Bexarotene and GM-CSF in Treating Patients With Myelodysplastic Syndrome or Acute Myeloid Leukemia
Leukemia, Myelodysplastic Syndromes, Myelodysplastic/Myeloproliferative Diseases
About this trial
This is an interventional treatment trial for Leukemia focused on measuring refractory anemia with excess blasts, recurrent adult acute myeloid leukemia, untreated adult acute myeloid leukemia, secondary acute myeloid leukemia, de novo myelodysplastic syndromes, previously treated myelodysplastic syndromes, secondary myelodysplastic syndromes, myelodysplastic/myeloproliferative disease, unclassifiable, refractory anemia with ringed sideroblasts, refractory cytopenia with multilineage dysplasia, chronic myelomonocytic leukemia, adult acute myeloid leukemia with 11q23 (MLL) abnormalities, adult acute minimally differentiated myeloid leukemia (M0), adult acute myeloblastic leukemia without maturation (M1), adult acute myeloblastic leukemia with maturation (M2), adult acute myelomonocytic leukemia (M4), adult acute monoblastic leukemia (M5a), adult acute monocytic leukemia (M5b), adult pure erythroid leukemia (M6b), adult erythroleukemia (M6a), adult acute megakaryoblastic leukemia (M7), adult acute myeloid leukemia with t(16;16)(p13;q22), adult acute myeloid leukemia with t(8;21)(q22;q22), adult acute myeloid leukemia with inv(16)(p13;q22)
Eligibility Criteria
DISEASE CHARACTERISTICS:
Diagnosis (confirmed by bone marrow aspirate and/or biopsy) of 1 of the following:
Myelodysplastic syndromes of 1 of the following cell types:
- Refractory anemia (RA) with ringed sideroblasts
- Refractory cytopenia with multilineage dysplasia (RCMD)
- RCMD and ringed sideroblasts
- RA with excess blasts-1
- RA with excess blasts-2
- Myelodysplastic syndromes, unclassified
- Chronic myelomonocytic leukemia
Relapsed or refractory acute myeloid leukemia (AML), meeting 1 of the following criteria:
- Recurrent genetic abnormalities (11q23 [MLL] abnormalities)
- Multilineage dysplasia
- Therapy-related AML
Not otherwise categorized, including any of the following:
- M0 minimally differentiated
- M1 without maturation
- M2 with maturation
- M4 myelomonocytic leukemia
- M5 monoblastic/monocytic leukemia
- M6 erythroid leukemia
- M7 megakaryoblastic leukemia
- Newly diagnosed untreated AML allowed provided patient does not qualify for or refused potentially curative intensive chemotherapeutic regimens
- No RA with 5q-syndrome
- No peripheral leukemia with blast count > 30,000/mm³ (uncontrolled with hydroxyurea)
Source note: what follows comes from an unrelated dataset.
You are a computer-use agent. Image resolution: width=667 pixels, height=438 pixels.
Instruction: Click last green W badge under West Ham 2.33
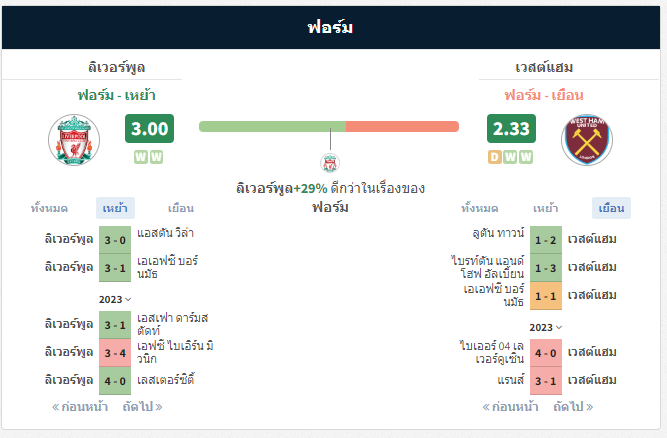click(x=526, y=157)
- Relatively stable bone marrow function for > 7 days (i.e., no WBC doubling to > 10,000/mm^3)
- No acute promyelocytic leukemia
- No clinical symptoms of active CNS disease (if CNS disease is suspected, patient must have lumbar puncture with negative cytology)
PATIENT CHARACTERISTICS:
- ECOG performance status 0-2
- Creatinine ≤ 2.0 mg/dL
- Bilirubin ≤ 1.6 mg/dL (unless secondary to hemolysis)
- AST and ALT ≤ 4 times upper limit of normal (unless disease related)
- Hemoglobin ≥ 8 g/dL (transfusions allowed)
- Not pregnant or nursing
- Negative pregnancy test
- Fertile patients must use effective barrier contraception
- No untreated positive blood cultures or progressive infection as assessed by radiographic studies
- No history of intolerance to sargramostim (GM-CSF)
PRIOR CONCURRENT THERAPY:
- Recovered from prior therapy
At least 2 weeks since prior treatment for myeloid disorder, including any of the following:
- Chemotherapy
- Hematopoietic growth factors
- Biologic therapy (e.g., monoclonal antibodies)
- Hydroxyurea for patients with WBC > 10,000/mm^3 allowed
- No concurrent vitamin A supplementation
- No concurrent gemfibrozil
Sites / Locations
- Sidney Kimmel Comprehensive Cancer Center at Johns Hopkins
Arms of the Study
Arm 1
Experimental
Bexarotene + GM-CSF
BEX and GM-CSF were administered in 4 week cycles. BEX was given orally with food daily for 28 days at the FDA-approved dose for treatment of CTCL of 300 mg/m2 and GM-CSF was given at a daily dose of 125 µg/m2 subcutaneously for 28 days.